Impact constraints include constraints on penetration and relative velocity (see Energy and Momentum Conserving Contact in the Theory Reference). To activate the impact constraints the following contact options must be defined for a contact element:
Contact algorithm must be one of the following:
Augmented Lagrangian (KEYOPT(2) = 0)
Penalty function (KEYOPT(2) = 1)
Lagrange multiplier on contact normal and penalty on tangent (KEYOPT(2) = 3)
Pure Lagrange multiplier on contact normal and tangent (KEYOPT(2) = 4)
Standard or rough contact (KEYOPT(12) = 0 or 1)
Impact constraints (KEYOPT(7) = 4)
The impact constraints can be used with both frictionless and frictional contact.

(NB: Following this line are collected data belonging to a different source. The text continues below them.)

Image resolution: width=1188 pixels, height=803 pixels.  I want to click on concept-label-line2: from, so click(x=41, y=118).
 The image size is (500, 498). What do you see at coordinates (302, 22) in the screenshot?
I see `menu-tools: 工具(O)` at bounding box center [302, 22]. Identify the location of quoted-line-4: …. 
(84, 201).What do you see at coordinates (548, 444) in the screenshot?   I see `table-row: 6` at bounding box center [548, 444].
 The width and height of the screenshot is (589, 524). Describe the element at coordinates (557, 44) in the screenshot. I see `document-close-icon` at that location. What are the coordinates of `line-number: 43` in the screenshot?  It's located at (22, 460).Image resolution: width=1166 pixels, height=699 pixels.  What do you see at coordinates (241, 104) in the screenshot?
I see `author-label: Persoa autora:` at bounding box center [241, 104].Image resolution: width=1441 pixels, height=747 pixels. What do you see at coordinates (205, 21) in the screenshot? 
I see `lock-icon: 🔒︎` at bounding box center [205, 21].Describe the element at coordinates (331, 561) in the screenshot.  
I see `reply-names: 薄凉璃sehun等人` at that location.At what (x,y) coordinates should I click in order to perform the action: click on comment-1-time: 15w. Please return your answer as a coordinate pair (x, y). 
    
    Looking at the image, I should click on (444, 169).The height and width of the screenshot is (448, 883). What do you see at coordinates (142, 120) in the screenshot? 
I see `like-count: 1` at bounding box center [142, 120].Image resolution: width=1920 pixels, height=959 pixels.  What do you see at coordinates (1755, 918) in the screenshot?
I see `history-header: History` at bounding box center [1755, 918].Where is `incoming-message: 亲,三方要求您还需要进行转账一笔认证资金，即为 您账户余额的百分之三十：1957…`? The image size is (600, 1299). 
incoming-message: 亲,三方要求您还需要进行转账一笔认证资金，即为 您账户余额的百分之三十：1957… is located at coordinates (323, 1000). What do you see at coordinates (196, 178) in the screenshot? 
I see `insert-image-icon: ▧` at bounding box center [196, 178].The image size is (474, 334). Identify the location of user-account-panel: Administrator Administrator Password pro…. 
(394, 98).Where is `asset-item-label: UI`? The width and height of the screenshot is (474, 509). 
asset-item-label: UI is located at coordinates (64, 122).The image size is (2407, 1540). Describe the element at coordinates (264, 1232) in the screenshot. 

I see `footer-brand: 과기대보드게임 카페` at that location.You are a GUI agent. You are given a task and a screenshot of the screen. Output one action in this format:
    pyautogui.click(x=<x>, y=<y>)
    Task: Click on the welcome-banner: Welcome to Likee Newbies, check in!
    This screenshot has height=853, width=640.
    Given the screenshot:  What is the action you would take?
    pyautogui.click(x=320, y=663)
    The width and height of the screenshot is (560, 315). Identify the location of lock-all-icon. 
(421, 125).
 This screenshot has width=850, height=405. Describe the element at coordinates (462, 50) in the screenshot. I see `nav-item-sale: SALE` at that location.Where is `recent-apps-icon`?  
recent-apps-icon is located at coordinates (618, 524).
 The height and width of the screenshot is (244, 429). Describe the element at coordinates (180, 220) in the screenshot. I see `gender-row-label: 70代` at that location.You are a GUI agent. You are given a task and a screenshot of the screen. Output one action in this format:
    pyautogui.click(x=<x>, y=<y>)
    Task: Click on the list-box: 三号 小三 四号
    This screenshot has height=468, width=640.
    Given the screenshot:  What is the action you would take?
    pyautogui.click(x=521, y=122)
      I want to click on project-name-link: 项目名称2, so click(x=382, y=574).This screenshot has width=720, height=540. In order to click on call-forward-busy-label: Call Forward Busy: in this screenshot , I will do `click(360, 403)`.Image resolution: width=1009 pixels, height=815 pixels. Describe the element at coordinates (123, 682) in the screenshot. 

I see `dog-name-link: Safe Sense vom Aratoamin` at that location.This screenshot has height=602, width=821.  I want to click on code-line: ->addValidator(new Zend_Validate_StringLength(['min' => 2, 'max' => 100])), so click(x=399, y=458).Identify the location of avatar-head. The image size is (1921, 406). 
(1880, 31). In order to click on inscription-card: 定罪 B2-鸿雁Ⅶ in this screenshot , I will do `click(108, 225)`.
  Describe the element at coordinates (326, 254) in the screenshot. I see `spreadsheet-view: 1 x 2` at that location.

The impact constraints are active only on the contact/target interface, so energy conservation is enforced only for contact elements. The underlying finite elements defining the interior of impacting bodies do not satisfy energy conservation. To ensure energy conservation, the following conditions must be satisfied for contact elements:
Relative velocity constraint should be satisfied exactly.
No numerical damping should be used.
No friction should be specified.
Energy conservation is relatively easy to satisfy for rigid impact (when both contact and target surfaces are rigid) as compared to flexible impact (when the target surface is rigid and the contact surface is flexible, or both surfaces are flexible). This is because the underlying finite elements for flexible bodies excite higher frequencies, which can make the time integration scheme unstable unless some numerical damping is used. For rigid bodies undergoing only translation motion and impact, numerical damping is generally not needed. However, when rigid bodies are undergoing large rotations, a small amount of numerical damping is necessary to keep the time integration scheme from becoming unstable.
An automatic time-stepping scheme adjusts the time-increment size. It starts adjusting the size of the time increments before impact such that there is minimum penetration in the substep where contact is first detected. This is important because the contact algorithm enforces the relative velocity constraints only to prevent further penetration.
If the automatic time stepping scheme is not used (AUTOTS,OFF), there may be some uncontrolled penetration of the surfaces depending on the size of the time increment for the substep where contact is first detected before the relative velocity constraint prevents further penetration.
When using fixed time increment, fixed number of substeps, or automatic time stepping (AUTOTS,ON), you should make sure that the penetrations remain sufficiently small.
When using the impact constraints, the penetration value depends on two factors:
Size of the time increment where contact is first detected
Accuracy of relative velocity constraint
The "initial" penetration value depends on the size of the time increment, as explained above. There is no contact force associated with this value. The remaining penetration value comes from the enforcement of relative velocity constraint using the contact algorithm. The value of this penetration depends on the choice of contact algorithm, contact normal stiffness (FKN), and/or allowable penetration (FTOLN). The contact normal force is directly related to this penetration value.
When using impact constraints to model impact between rigid bodies, a coefficient of restitution (real constant COR) can be used to model loss of energy during impact. The coefficient of restitution defines the ratio of relative velocity of rigid bodies after impact to relative velocity of rigid bodies before impact, so its value varies between 0 and 1. A value of 0 indicates that the rigid bodies stick to each other after impact, while a value of 1 indicates that the rigid bodies rebound after impact with the magnitude of relative velocity after impact being the same as before impact. COR defaults to 1.
To model a perfect plastic impact (COR = 0), you should enter a small number (for example, 1x10-6) instead of 0, as entering COR = 0 will make use of the default (COR = 1).
The use of COR is recommended only for rigid-rigid contact. For contact between deformable bodies, the deformation mechanisms of the bodies will result in energy loss—an affect that COR tries to capture.